Where does the string "width" occur in the entries below? Copy every line where it does.

Data for this exercise START

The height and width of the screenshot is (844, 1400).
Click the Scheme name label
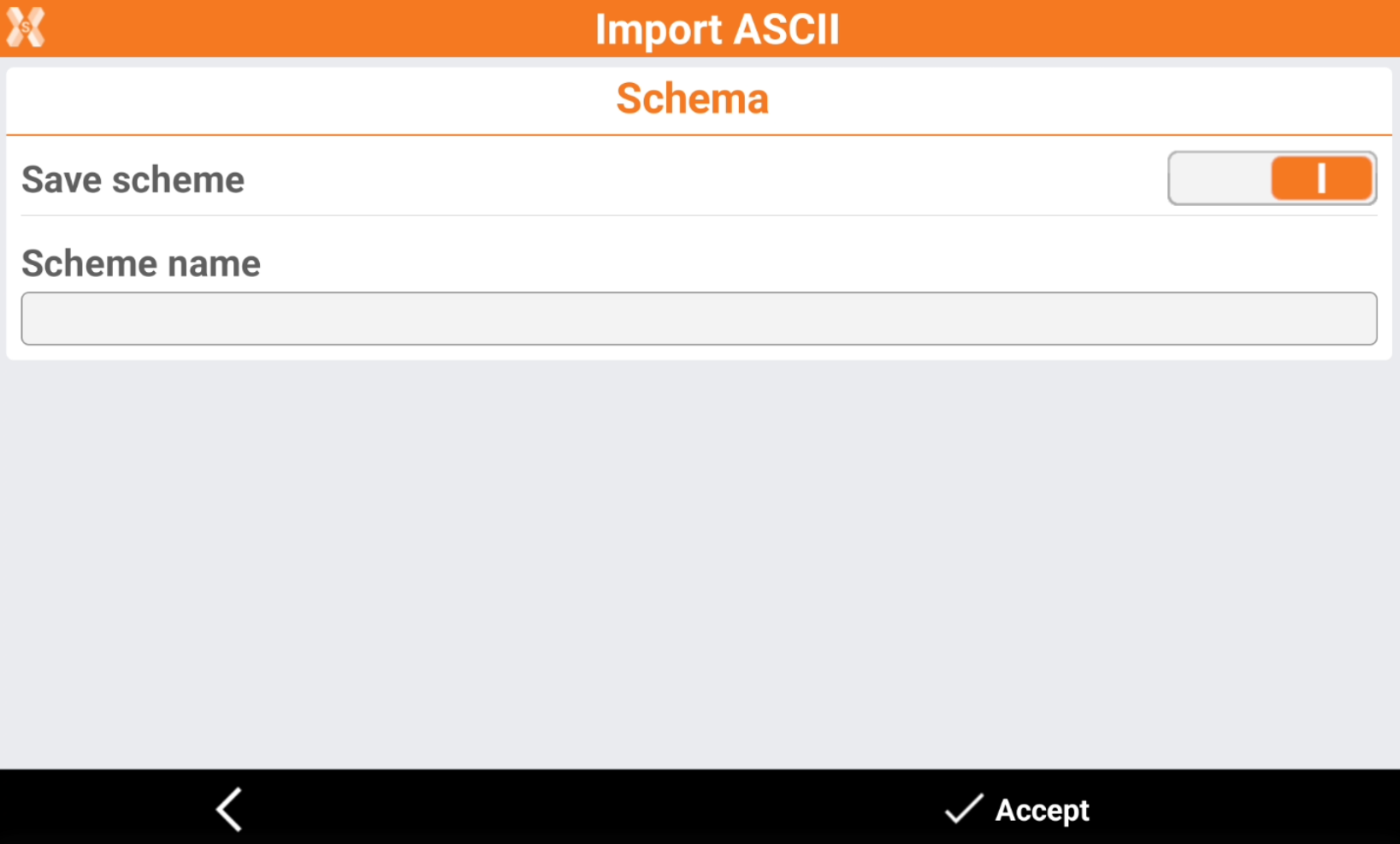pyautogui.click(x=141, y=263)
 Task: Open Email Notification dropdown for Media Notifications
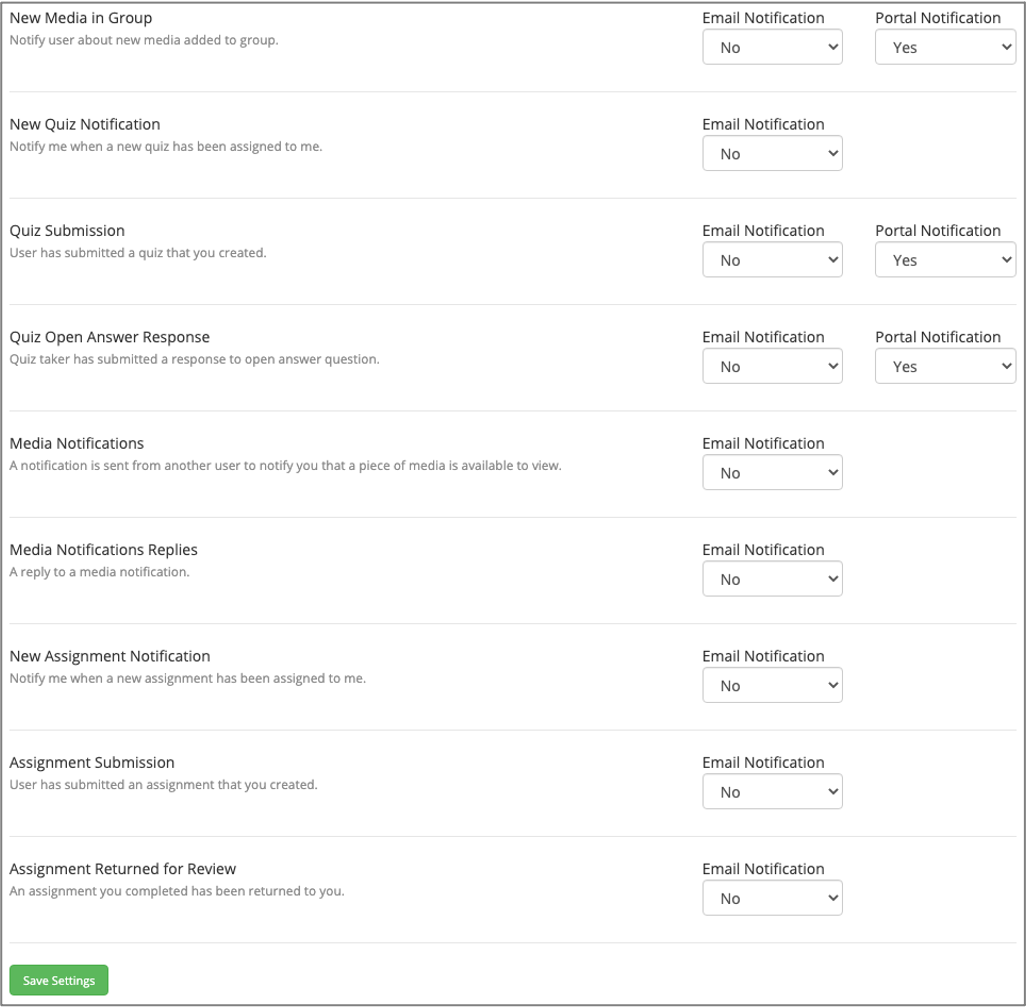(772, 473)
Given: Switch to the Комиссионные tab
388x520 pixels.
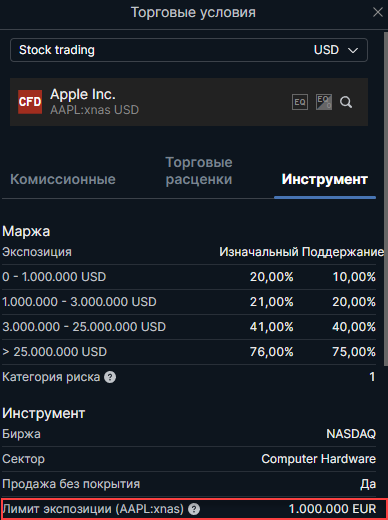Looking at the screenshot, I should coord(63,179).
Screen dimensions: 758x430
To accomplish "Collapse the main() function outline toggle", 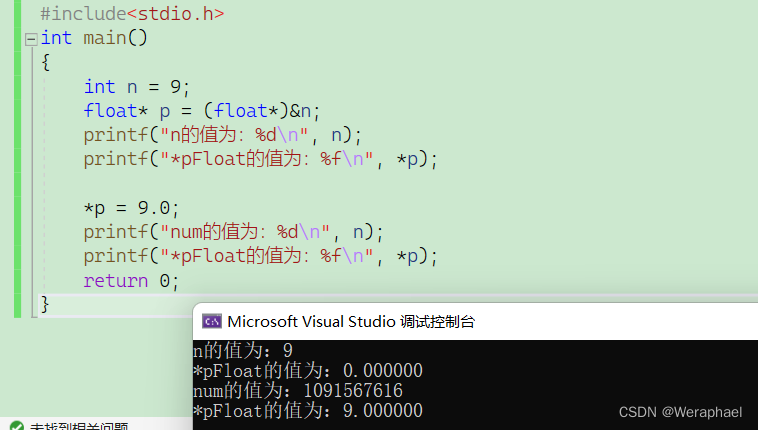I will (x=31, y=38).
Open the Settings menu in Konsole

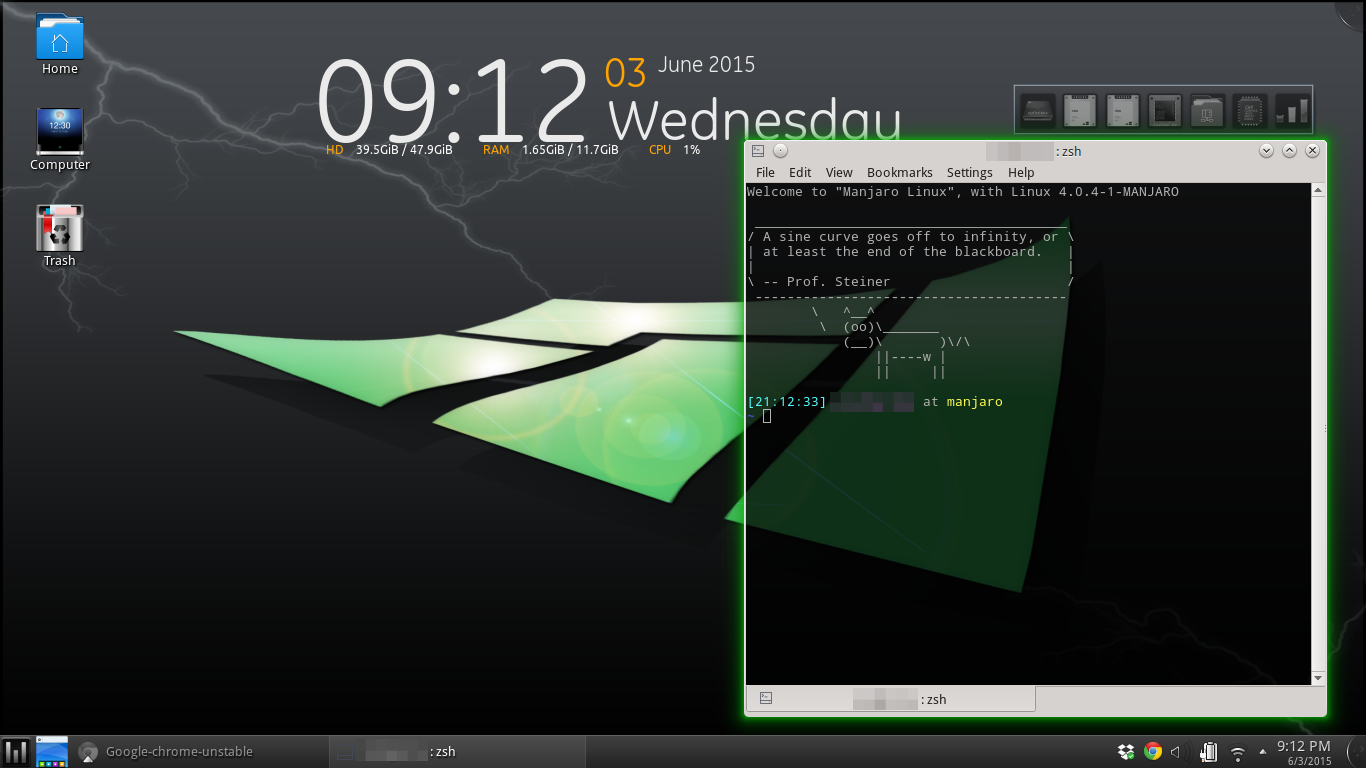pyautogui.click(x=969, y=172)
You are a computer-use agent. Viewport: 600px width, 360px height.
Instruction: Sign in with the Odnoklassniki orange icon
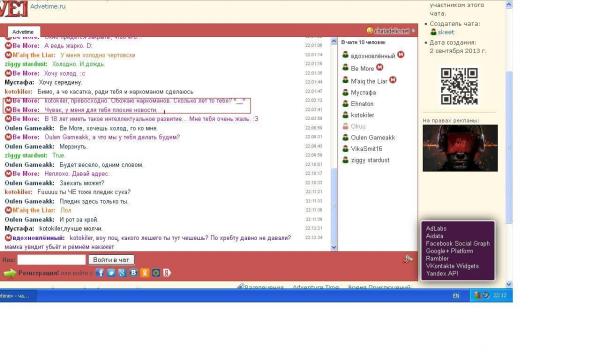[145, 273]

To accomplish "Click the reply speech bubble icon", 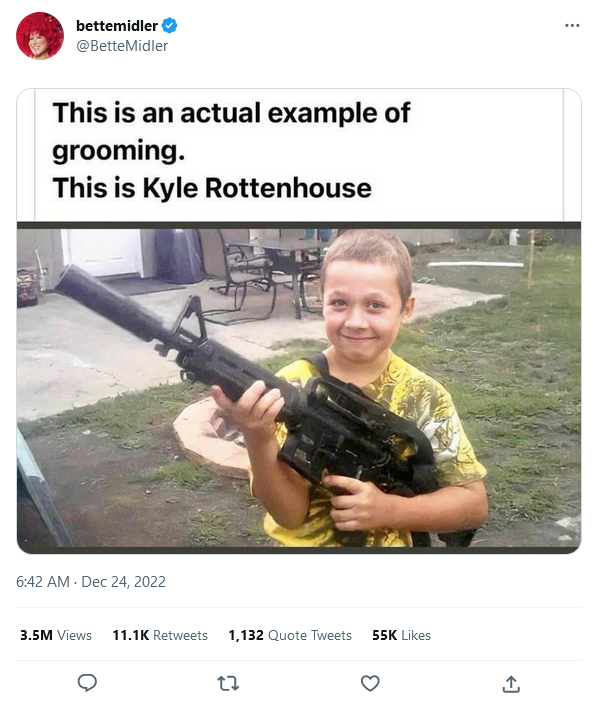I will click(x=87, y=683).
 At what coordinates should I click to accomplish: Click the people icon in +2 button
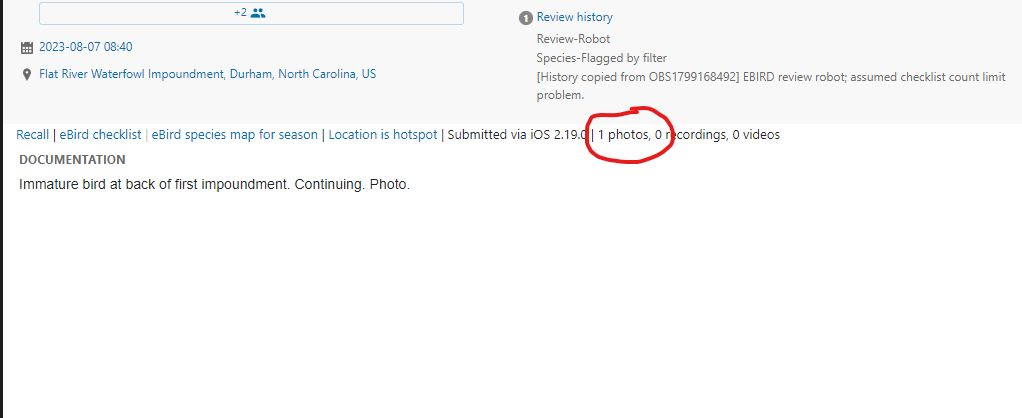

Data for this exercise END

▶ _Written response_:
The height and width of the screenshot is (844, 1400).
You are a computer-use agent. Viewport: 600px width, 360px height.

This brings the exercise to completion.